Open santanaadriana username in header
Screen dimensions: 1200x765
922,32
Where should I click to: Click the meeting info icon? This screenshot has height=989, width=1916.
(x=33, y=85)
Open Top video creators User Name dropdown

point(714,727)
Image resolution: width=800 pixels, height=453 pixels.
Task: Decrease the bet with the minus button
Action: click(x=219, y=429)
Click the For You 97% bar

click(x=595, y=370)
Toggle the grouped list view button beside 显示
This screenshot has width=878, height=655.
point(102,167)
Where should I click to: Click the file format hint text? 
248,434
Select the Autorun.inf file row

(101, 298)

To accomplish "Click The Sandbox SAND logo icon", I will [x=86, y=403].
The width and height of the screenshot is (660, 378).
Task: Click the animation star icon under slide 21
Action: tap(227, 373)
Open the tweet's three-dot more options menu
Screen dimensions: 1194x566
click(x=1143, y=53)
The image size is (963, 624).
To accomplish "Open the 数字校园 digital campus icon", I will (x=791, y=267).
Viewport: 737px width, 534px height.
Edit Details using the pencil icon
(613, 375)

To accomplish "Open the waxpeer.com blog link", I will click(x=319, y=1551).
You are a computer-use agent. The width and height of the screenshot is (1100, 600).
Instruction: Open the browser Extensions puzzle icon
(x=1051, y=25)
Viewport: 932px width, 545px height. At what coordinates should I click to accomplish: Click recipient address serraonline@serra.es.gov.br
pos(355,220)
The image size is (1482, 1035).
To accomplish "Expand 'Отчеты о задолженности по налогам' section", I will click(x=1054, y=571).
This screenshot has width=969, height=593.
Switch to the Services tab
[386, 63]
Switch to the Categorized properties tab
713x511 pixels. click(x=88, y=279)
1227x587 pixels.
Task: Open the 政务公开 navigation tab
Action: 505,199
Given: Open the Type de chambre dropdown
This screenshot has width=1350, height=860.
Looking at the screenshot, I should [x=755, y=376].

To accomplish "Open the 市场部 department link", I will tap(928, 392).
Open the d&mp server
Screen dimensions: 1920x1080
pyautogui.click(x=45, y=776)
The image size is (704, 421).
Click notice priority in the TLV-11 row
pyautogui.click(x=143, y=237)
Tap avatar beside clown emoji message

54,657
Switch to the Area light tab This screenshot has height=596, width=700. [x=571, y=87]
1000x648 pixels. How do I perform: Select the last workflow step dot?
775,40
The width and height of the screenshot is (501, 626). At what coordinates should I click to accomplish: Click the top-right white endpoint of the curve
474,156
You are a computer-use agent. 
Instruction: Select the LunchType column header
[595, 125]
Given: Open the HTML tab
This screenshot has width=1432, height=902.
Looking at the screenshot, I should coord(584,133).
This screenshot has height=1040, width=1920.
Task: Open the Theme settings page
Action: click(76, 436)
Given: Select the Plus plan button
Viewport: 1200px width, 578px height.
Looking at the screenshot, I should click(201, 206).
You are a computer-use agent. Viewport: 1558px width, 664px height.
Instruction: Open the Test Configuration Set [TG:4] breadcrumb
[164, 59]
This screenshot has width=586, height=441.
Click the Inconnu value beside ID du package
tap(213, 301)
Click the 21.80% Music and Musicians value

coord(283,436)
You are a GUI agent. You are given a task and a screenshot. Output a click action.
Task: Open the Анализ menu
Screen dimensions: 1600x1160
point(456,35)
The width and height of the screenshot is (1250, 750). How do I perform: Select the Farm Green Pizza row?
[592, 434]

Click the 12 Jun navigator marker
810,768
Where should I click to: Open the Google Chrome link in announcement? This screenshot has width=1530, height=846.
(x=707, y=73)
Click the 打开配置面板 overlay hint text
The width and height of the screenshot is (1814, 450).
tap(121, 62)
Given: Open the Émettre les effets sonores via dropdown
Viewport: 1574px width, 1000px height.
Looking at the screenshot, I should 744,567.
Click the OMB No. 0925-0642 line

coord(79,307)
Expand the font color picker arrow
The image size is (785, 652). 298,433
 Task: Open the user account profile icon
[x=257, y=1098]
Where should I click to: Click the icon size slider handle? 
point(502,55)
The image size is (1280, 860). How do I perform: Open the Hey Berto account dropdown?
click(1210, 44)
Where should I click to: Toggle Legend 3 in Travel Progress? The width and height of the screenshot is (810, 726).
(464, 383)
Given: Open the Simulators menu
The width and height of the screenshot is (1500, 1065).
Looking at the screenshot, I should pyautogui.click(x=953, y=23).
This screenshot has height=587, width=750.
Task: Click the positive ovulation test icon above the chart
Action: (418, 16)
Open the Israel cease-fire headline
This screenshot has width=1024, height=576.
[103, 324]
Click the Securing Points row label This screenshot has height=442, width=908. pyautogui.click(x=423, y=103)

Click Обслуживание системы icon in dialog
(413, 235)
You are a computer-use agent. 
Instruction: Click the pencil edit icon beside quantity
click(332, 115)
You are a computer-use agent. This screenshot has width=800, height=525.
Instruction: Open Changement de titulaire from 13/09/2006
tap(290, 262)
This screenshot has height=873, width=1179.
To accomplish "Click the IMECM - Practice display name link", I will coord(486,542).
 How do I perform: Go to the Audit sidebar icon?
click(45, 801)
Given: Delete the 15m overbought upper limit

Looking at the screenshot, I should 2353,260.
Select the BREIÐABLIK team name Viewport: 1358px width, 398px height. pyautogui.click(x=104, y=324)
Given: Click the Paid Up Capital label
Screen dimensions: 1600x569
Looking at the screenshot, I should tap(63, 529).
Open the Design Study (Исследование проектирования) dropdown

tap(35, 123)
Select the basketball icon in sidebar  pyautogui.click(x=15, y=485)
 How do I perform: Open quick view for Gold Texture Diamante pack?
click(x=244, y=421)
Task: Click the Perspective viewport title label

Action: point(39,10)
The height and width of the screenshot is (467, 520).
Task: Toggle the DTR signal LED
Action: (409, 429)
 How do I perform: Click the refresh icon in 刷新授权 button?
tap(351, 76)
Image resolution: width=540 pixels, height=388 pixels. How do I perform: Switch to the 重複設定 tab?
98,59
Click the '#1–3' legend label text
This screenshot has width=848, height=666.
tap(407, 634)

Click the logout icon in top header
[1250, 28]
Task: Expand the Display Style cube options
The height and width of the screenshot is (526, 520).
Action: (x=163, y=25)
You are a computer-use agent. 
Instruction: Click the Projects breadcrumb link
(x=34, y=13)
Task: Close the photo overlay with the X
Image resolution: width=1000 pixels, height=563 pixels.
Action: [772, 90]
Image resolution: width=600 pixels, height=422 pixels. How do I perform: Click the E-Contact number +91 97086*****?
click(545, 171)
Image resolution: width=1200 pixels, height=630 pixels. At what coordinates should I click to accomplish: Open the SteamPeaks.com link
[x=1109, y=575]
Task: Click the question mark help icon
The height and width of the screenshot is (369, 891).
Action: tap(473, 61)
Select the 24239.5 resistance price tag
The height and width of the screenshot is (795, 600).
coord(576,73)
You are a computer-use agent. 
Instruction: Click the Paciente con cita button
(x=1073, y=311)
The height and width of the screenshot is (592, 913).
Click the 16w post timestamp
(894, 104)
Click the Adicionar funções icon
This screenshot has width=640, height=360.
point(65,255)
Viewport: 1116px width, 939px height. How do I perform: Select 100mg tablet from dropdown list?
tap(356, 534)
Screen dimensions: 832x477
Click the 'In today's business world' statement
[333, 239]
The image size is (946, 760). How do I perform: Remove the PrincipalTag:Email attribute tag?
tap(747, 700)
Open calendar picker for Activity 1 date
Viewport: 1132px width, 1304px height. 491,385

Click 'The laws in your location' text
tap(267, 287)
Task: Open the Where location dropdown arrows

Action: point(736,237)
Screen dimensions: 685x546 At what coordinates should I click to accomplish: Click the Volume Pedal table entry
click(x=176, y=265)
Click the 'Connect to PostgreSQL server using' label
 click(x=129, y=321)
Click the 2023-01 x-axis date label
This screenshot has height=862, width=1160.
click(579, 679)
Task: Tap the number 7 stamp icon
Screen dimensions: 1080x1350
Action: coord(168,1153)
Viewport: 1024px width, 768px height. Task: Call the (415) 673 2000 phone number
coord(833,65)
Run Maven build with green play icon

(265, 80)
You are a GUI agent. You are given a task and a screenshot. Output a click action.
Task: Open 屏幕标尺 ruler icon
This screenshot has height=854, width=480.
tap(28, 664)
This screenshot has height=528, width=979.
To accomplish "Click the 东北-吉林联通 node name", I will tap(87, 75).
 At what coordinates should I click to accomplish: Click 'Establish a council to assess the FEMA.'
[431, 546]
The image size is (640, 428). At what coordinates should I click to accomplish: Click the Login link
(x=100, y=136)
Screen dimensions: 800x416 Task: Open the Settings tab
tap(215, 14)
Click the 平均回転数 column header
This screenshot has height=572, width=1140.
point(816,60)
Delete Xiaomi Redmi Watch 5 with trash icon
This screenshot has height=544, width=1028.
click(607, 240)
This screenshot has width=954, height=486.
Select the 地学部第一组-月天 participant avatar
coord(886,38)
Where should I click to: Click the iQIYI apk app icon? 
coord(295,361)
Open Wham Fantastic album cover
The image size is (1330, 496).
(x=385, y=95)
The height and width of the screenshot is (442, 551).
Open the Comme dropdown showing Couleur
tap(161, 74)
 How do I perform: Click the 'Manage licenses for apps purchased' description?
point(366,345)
####################
ASSIGNMENT =>
Write out each line above with the word "options".

EXERCISE ANSWER =>
Open the tweet's three-dot more options menu
Task: Expand the Display Style cube options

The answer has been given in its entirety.